Because when it is all said and done, I want to be amongst my family carving the Toferky.

Happy New Year everyone!

Monday, January 2, 2012

blog catch up: gingerbread making

I have been taking a big 'ol blogger break so here comes Christmas in review. I try only to blog because it is fun and fulfilling to me and with all the craziness of the holidays it would have felt like one more thing on my list.

So here it comes....

The Thursday before Christmas was Ella's last day of school before break. It was also her holiday party at school which Maya, Sandi and I volunteered at. Sandi, god love her, dressed up in her elf costume from the Elf Yourself Party, complete with flashing light bulb earrings. I wore reindeer antlers, a jingle bell and the same light up earrings, leading one child to ask me, "Sooooo are you dressed up as a reindeer?" and glancing over at the elf, clearly disappointed in my effort.

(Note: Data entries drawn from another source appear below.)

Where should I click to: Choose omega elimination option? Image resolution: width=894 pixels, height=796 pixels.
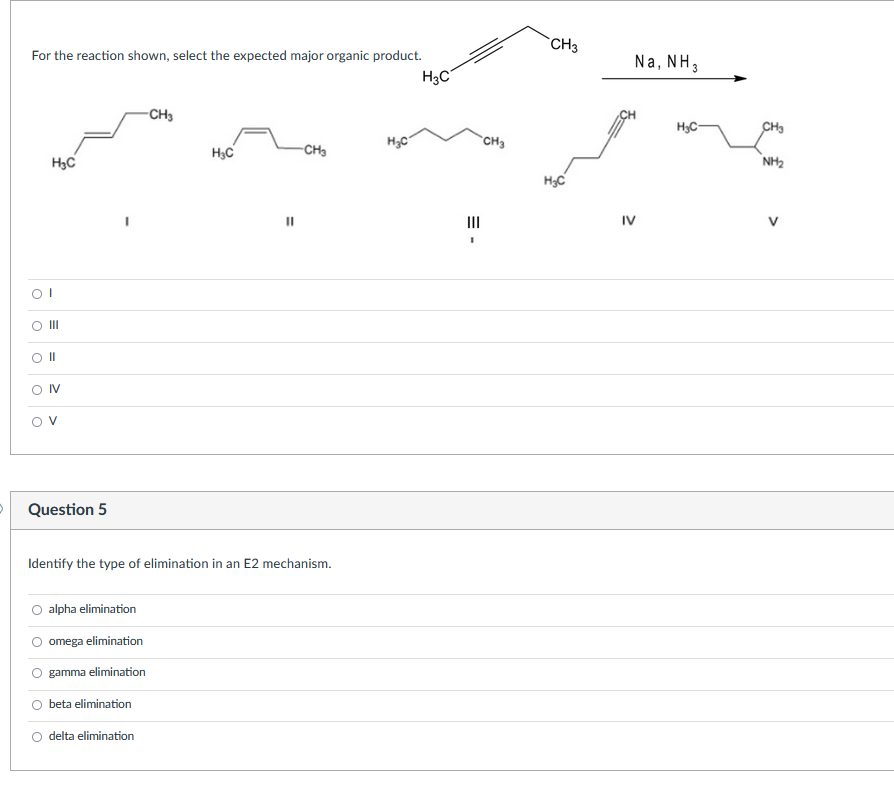(x=36, y=640)
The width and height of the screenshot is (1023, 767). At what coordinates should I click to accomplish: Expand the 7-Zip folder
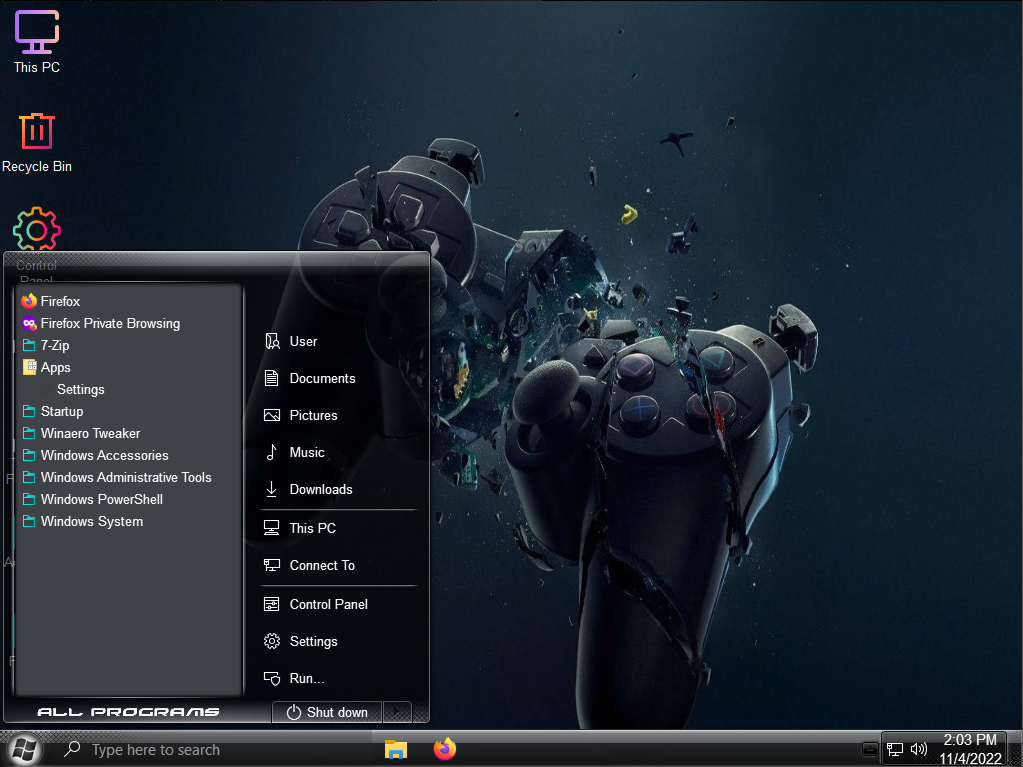point(55,345)
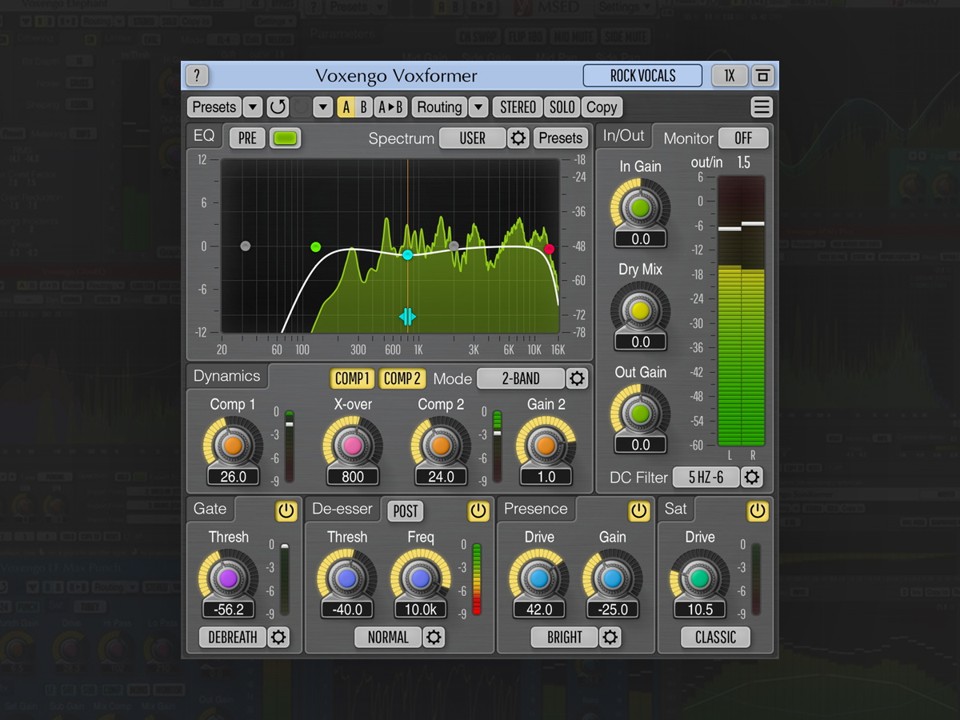Open DC Filter gear settings
The height and width of the screenshot is (720, 960).
tap(752, 477)
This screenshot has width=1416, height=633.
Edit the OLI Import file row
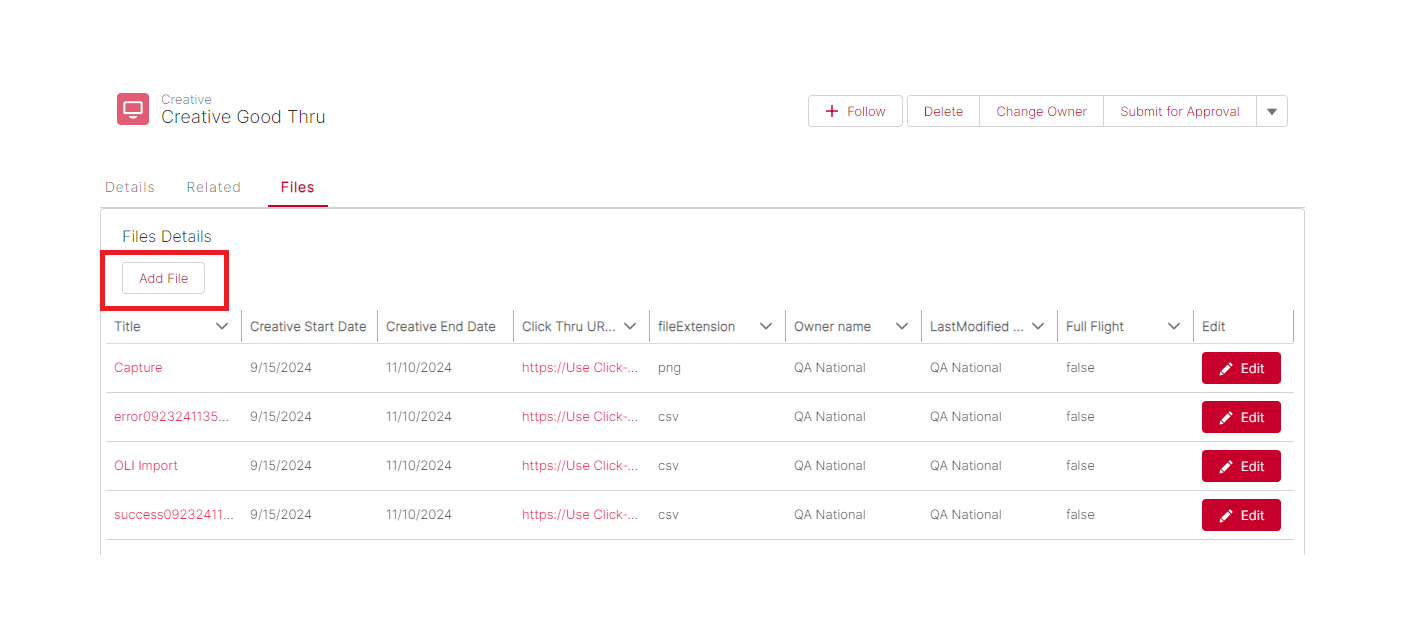[x=1241, y=466]
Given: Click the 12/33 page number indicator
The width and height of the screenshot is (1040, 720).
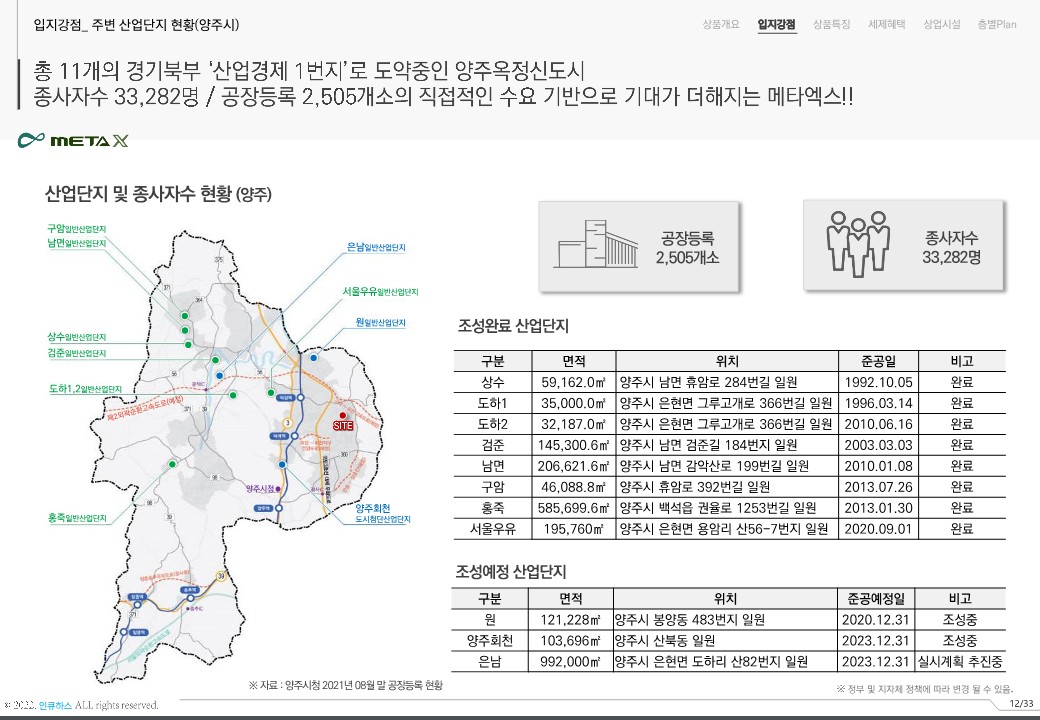Looking at the screenshot, I should [x=1021, y=704].
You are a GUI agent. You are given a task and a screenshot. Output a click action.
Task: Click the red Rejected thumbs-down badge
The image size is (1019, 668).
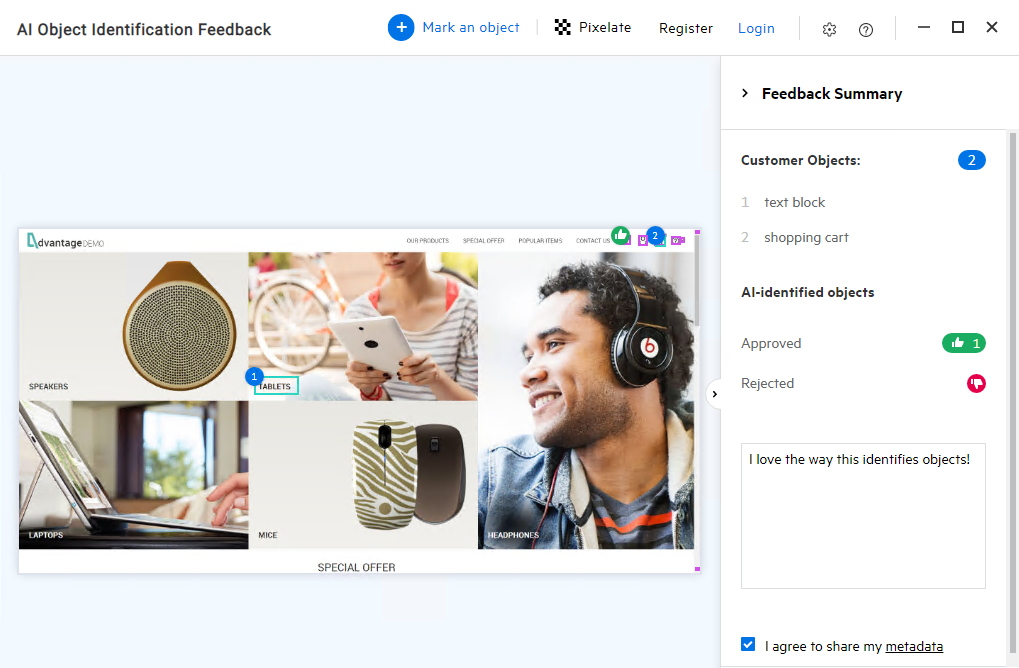click(976, 383)
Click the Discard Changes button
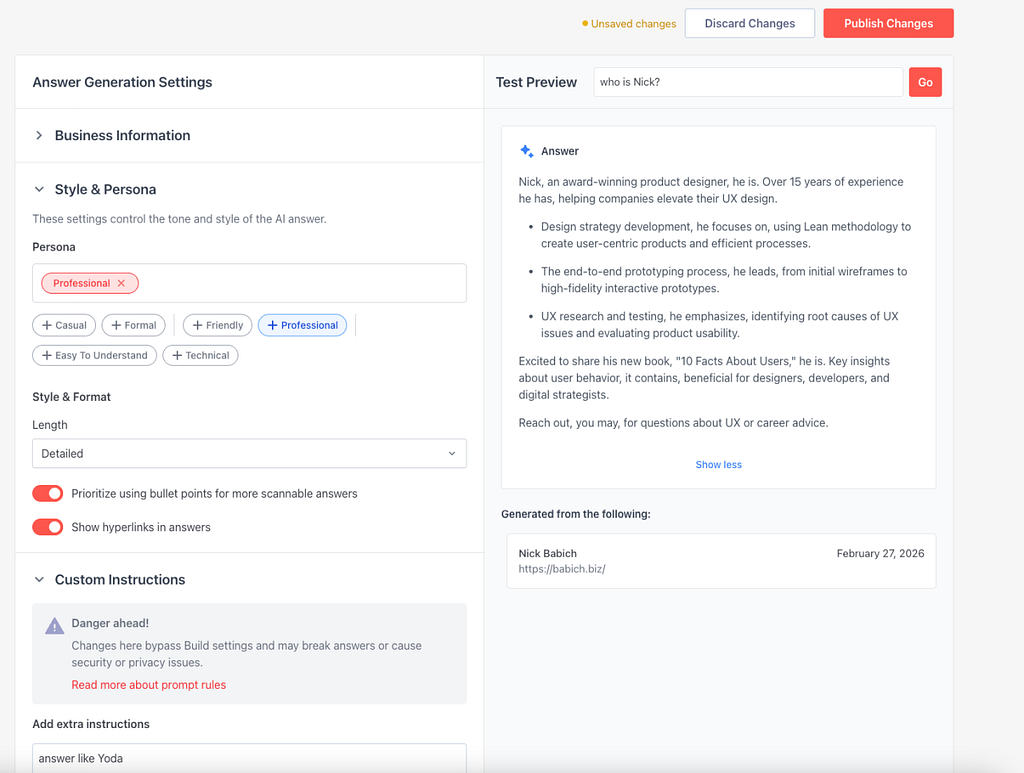The height and width of the screenshot is (773, 1024). tap(749, 24)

We had such fun at Ella's party, and Maya was like an obedient little soldier, obeying the teacher's every request of her students. She sat criss cross applesauce (cross-legged) on the rug, she placed her hands in her lap  while the kids waited for everyone to be served and she marched her plate to the trash as instructed when she was done.  I said, "Maya the trash can is over here" and she replied, icily, "I KNOW where the trash can is."

One curious little girl asked Sandi who she was.  "I'm Ella's mom," Sandi replied.  "No, THAT'S Ella's mom," she said, pointed at me. Sandi said, "Ella has two moms."

Flummoxed, the girl asked, "How does THAT happen?"

Then we came home for our annual gingerbread house decorating with the Smiths.  It was Anna's fourth birthday so we combined events.  Or, to put it more simply: sugar, sugar and more sugar.

If the chocolate milk people could see me now.

Poor Ange had made the gingerbread, erected it into houses, allowed them to harden and hidden the blank slates for candy mayhem in a box in the back of her van since the whole thing was a surprise for Anna.  This was apparently also a secret from Matt who unwittingly placed a six pack of beer on the secret box moments before they got to our house.

The kids made gingerbread tee pees instead, except for the birthday girl who got the only spared house.
When the pulled up to our house and said SURPISE! to Anna, she seemed slightly let down and said, "Oh, I thought the surprise was going to be a big tower of presents."

Leave it to a four-year-old.

In an act of great Christmas generosity, we let the kids use our piping bags to frost and decorate.

For Anna, though, it was all about the sprinkles.

Sandi and I look so tired in this picture.  When I look at it 2 weeks later I want to shout, "Turn back now!  The crazy is going to hit and you are going to be walking zombies on your feet!"   
As for this picture I just like to call it:  Future Engagement Announcement.